# How does restaurant.com work/make$$$



## davidvel (Aug 10, 2009)

I saw the post about 80% off gift certificates so I decided to try it out. We bought a $25 GC for $2 (usually $10)  to a local sports bar/ pizza place. Our bill was about $40, less the $25, plus $2 for GC =$17. We ordered: pizza, a few pitchers, salad bar, sodas for kids, wings, garlic bread all for $17. About what the beer would have cost. 

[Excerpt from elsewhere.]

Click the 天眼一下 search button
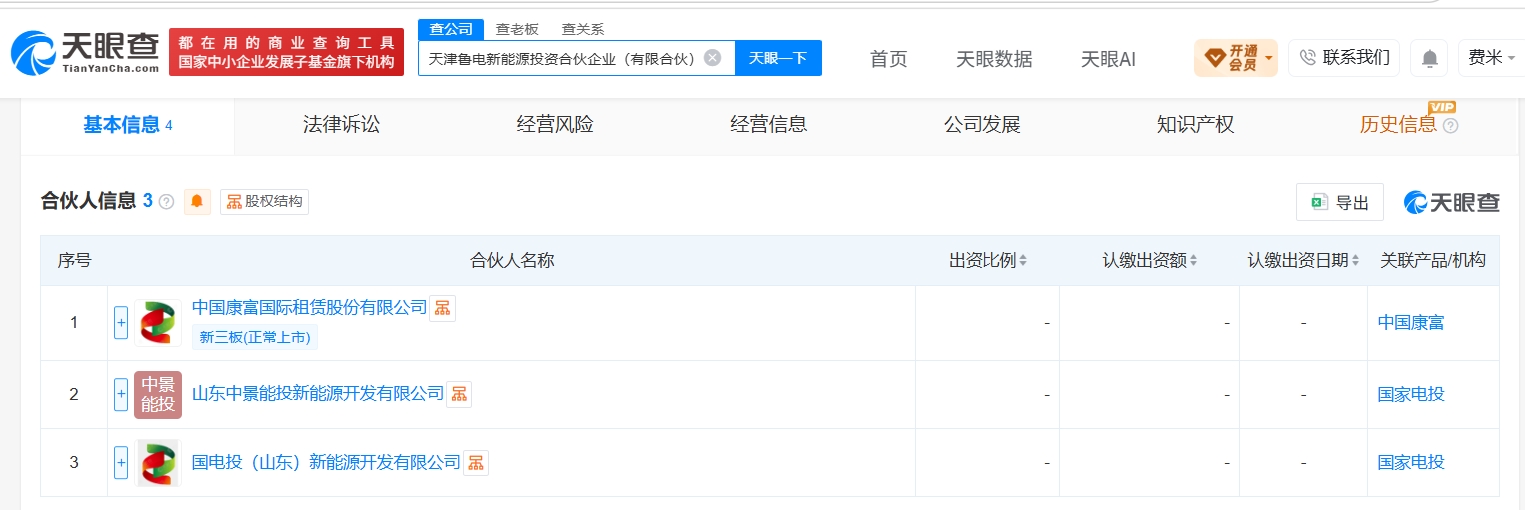click(778, 58)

So I got to wondering, do these restaurants just take it as a loss leader to get you to come back (ala entertainment book)? If so it worked because we like the place. But, there is no limit to the number of certifictes you can use (just not more than 1 per month). At $2 a pop you can't lose.


----------



## GadgetRick (Aug 10, 2009)

Basically, yes. They are paid by the establishments which offer the certificates. Probably a monthly fee to participate. If they make a few bucks by us buying a certificate, that's gravy.


----------



## Kozman (Aug 10, 2009)

Probably a lot of the certificates go unused, but paid for.


----------



## JoeMid (Aug 10, 2009)

davidvel said:


> I saw the post about 80% off gift certificates so I decided to try it out. We bought a $25 GC for $2 (usually $10)  to a local sports bar/ pizza place. Our bill was about $40, less the $25, plus $2 for GC =$17. We ordered: pizza, a few pitchers, salad bar, sodas for kids, wings, garlic bread all for $17. About what the beer would have cost.
> 
> So I got to wondering, do these restaurants just take it as a loss leader to get you to come back (ala entertainment book)? If so it worked because we like the place. But, there is no limit to the number of certifictes you can use (just not more than 1 per month). At $2 a pop you can't lose.





GadgetRick said:


> Basically, yes. They are paid by the establishments which offer the certificates. Probably a monthly fee to participate. If they make a few bucks by us buying a certificate, that's gravy.





Kozman said:


> Probably a lot of the certificates go unused, but paid for.


I don't know the business model, maybe the posters above do, but I believe that the Restaurant agrees to be listed and honor the certificates with no change of money.  Restaurant.com keeps everything they get and the restaurant gets business they might not have had otherwise.  Just my take on this.

Restaurants often limit the number of certs that can be sold in any given calendar month.  The best restaurants disappear quickly at the beginning of the month.  The % off sales are usually in the latter half of the month!


----------



## pjrose (Aug 10, 2009)

The restaurant.com site's links for restaurant owners says there are "no out of pocket costs" and emphasizes the issue of empty tables, so JoeMid's explanation sounds good.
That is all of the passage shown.